Jan:Yes, a lack of self-confidence that seemed to be expressed in a kind of arrogance: If I work hard enough I can change him, plow through his resistance.

JFM:Yes. I was fired for arrogance. This was never said directly, but it was implied. There were opportunities to collaborate with the board, which would have increased my effectiveness. But I wouldn't ask questions because I didn't want to appear to not know the answers.

Jan: Arrogance is a symptom of a lack of confidence; it is meant to draw our attention away from underlying feelings of inadequacy, much like the bravado of the wizard in the Wizard of Oz. Insiduously, we tend to seduce ourselves as well as those around us. Awakening to that underlying sense of inadequacy is essential in order to not go back to sleep.

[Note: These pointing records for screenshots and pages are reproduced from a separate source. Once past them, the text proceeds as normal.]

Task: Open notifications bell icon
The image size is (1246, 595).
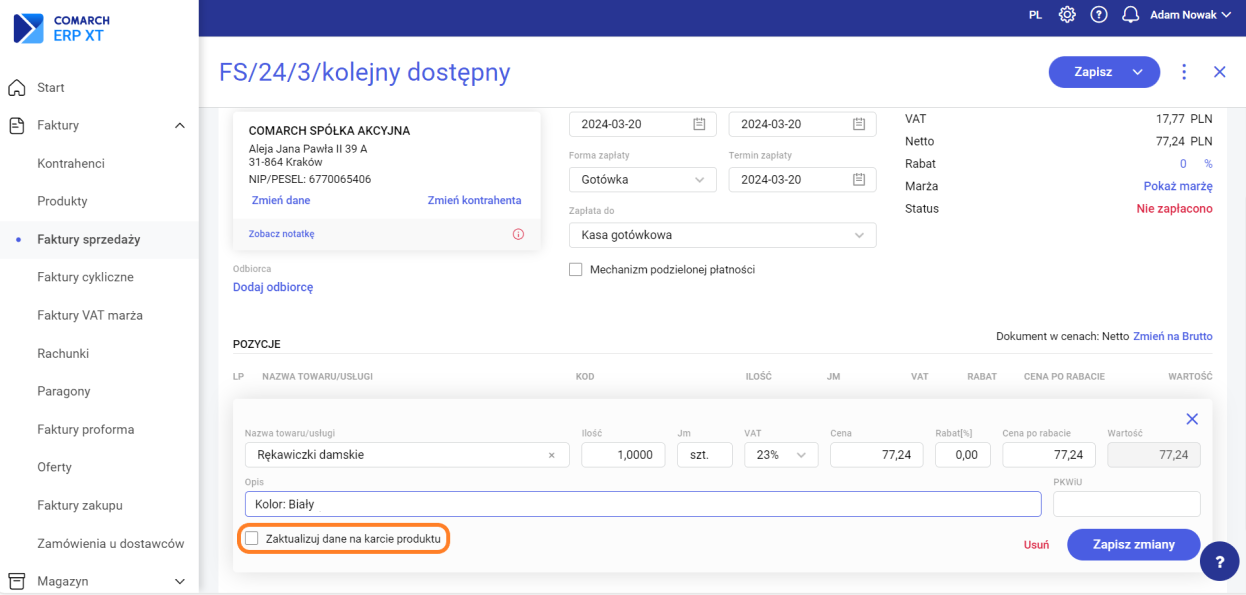Action: point(1131,15)
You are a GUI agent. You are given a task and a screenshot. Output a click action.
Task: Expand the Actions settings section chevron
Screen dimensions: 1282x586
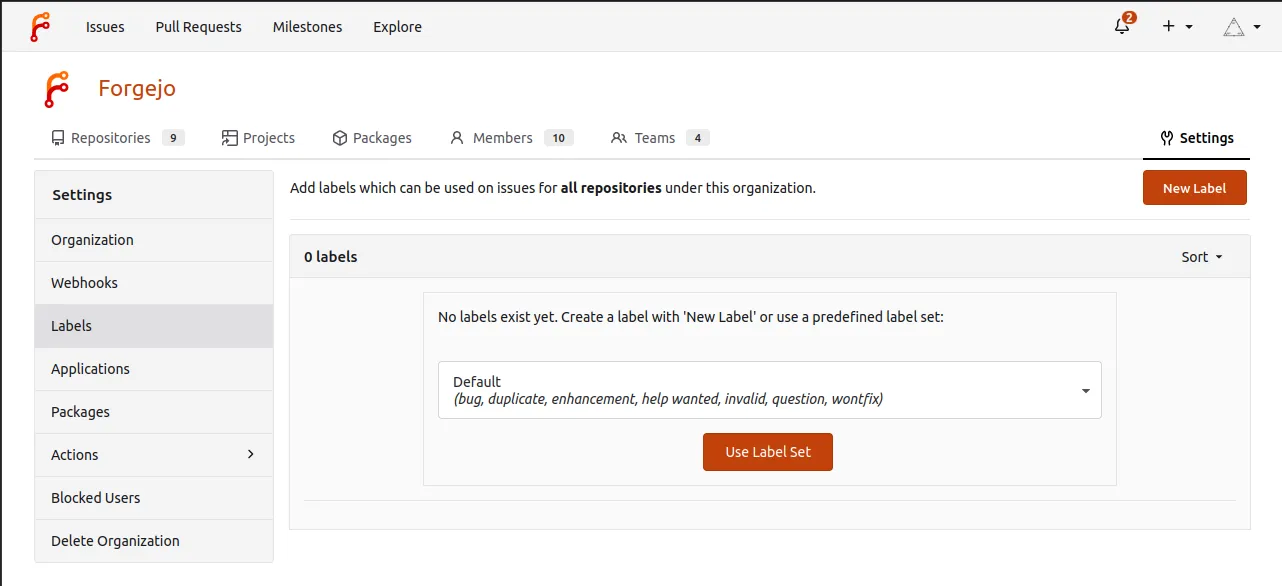pos(250,454)
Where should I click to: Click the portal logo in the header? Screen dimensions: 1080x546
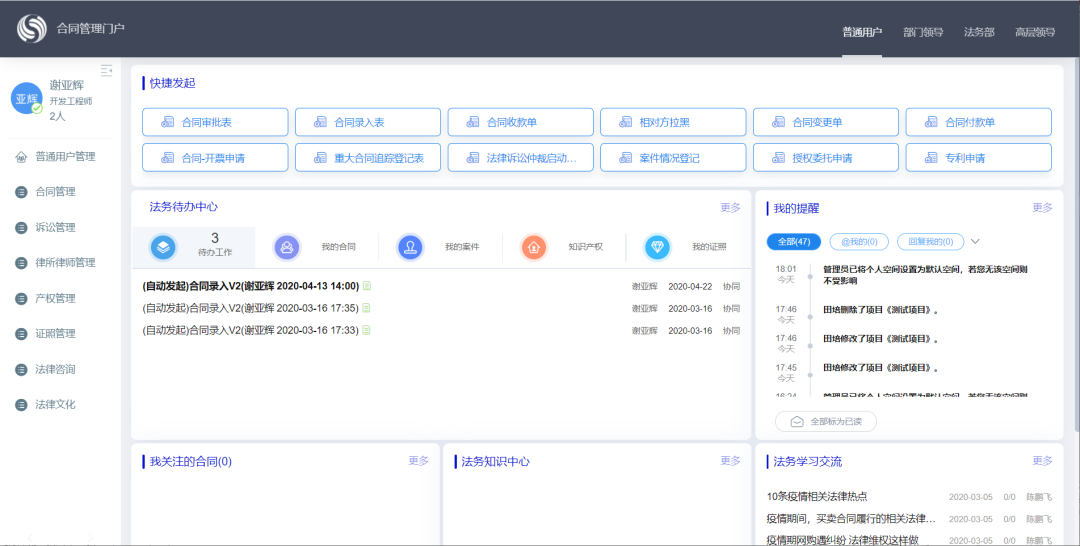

JFM:Yes, my lack of self-confidence looked like arrogance, but at the time I realized this in only a vague way. This is what has changed. The entire meaning of what it means to 'be awake' has also changed for me; it is a huge undertaking. I have become acutely aware of how 'awake' we have to be in order to see what we are up to.

Jan:Yes, and when we begin to see what we are truly up to, humility naturally arises. Effective leadership is based on an accurate apprehension of the world around us, day in and day out. Our blindspots inhibit our capacity to perceive reality clearly; relative to our blindspots our perceptions become fixed. It is impossible to have an inaccurate self- image and perceive the external world accurately. Your arrogance - an inaccurate self- image - interrupted your ability to see how unsustainable your situation was.

We see the world with greater accuracy when we are able to monitor both what is happening within us and what is happening in the world around us, at the same time. This requires a broad field of awareness. It will be important in your new job to observe your lack of confidence - the way that it drives you and the symptoms that it creates. The awareness does two things - it gives you the option of not acting from this place, freeing you from behavior that is based on habit. And it begins to provide spaciousness around your lack of confidence so that this 'construct' about the self can begin to move and shift. The most powerful tool that we have for change is where we place our attention. By ignoring your feelings of inadequacy you actually locked them into a state of rigidity and contraction. Gently laying your attention on whatever is arising within you, without identifying too strongly with it, over time, invites change.